━━━ EXCERPTED TEXT ━━━

July 28, 2020
A Torys analysis of the Supreme Court of Canada’s ruling in Reference re Genetic Non‑Discrimination Act has been referenced in media coverage focusing on the insurance aspect of the development. Torys acted for the Canadian Life and Health Insurance Association (CLHIA), an intervenor in this case.
The SCC ultimately upheld sections 1 to 7 of the Genetic Non-Discrimination Act as a valid exercise of the federal criminal law power. As reported by Advisor’s Edge and, through syndication, Investment Executive, one of the outcomes of the ruling will be that “[i]nsurers can’t request that clients undergo genetic testing or share genetic testing results.”
In detailing the impact of this decision for the insurance industry, the article comments that it is a “good reminder for insurance advisors to carefully consider the questions they pose to clients”.
The article continues, “[p]assed in 2017, the act forbids insurers (and other companies) from requiring clients to undergo genetic testing before buying insurance (or other services). Companies also can’t ask for existing genetic test results. To do so is a criminal offence.”

━━━ MATERIAL SUPPLIED ━━━

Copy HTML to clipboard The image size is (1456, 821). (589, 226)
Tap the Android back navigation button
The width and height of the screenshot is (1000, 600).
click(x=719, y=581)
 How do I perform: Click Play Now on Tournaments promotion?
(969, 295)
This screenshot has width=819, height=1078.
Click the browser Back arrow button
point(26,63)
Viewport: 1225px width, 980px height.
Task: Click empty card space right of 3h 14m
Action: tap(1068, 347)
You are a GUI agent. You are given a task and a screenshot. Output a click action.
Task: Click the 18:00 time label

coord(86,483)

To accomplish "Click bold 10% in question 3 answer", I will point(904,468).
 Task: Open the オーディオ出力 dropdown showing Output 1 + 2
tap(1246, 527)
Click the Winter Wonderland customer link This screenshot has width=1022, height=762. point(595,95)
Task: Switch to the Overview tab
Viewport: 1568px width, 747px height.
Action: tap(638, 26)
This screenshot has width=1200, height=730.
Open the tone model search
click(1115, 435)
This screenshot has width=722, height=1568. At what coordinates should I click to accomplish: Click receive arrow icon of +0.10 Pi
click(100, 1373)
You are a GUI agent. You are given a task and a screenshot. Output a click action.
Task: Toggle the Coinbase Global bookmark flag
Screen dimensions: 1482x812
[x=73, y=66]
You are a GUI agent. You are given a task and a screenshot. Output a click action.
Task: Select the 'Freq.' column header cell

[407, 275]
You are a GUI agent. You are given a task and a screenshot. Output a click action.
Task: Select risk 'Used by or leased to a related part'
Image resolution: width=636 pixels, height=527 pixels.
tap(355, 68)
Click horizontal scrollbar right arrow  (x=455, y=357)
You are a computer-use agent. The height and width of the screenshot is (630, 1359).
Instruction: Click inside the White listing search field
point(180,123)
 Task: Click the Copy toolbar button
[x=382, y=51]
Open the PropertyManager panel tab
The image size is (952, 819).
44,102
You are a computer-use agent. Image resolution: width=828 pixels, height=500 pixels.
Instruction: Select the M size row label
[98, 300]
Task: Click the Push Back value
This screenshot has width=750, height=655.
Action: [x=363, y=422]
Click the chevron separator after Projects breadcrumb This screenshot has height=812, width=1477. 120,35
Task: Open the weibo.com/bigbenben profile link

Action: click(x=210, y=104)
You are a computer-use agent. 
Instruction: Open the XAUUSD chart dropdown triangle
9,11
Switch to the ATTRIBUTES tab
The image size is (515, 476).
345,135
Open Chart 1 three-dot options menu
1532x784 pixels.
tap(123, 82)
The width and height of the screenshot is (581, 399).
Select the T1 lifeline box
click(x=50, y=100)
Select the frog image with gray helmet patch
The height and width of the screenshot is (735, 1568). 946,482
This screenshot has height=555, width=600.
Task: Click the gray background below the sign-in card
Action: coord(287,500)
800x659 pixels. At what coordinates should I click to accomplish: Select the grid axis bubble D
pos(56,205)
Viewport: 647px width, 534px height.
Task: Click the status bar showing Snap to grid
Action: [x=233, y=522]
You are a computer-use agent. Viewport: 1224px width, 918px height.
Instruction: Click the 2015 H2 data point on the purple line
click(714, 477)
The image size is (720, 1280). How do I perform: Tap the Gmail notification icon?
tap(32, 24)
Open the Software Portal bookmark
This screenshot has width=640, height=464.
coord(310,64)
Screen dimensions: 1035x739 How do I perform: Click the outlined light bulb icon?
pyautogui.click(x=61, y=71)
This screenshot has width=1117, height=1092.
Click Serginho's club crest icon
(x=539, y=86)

━━━

== ACTIVITY LIST ==
1. Using the text on the Genetic Non-Discrimination Act ruling, explain why insurers can no longer ask clients to share genetic test results they already have.
2. Take the text on the Genetic Non-Discrimination Act ruling further, starting after its final sentence.

== WRITTEN RESPONSES ==
1. The Supreme Court of Canada upheld sections 1 to 7 of the Genetic Non-Discrimination Act as a valid exercise of the federal criminal law power. Passed in 2017, the act forbids insurers and other companies from requiring genetic testing or asking for existing genetic test results, and doing so is a criminal offense.

2.
In its reporting, Advisor’s Edge referenced the Torys piece “Genetic discrimination: it’s criminal!” to articulate some of the key issues in the ruling.
An excerpt of the article is below.
In a blog post, Torys LLP noted that legislation in every province requires prospective clients to disclose any information that’s material to their insurance.
“Failing to disclose or misrepresenting this information renders the contract voidable by the insurer,” Torys said. “The courts will have to work out how the act affects this fundamental principle of insurance law.”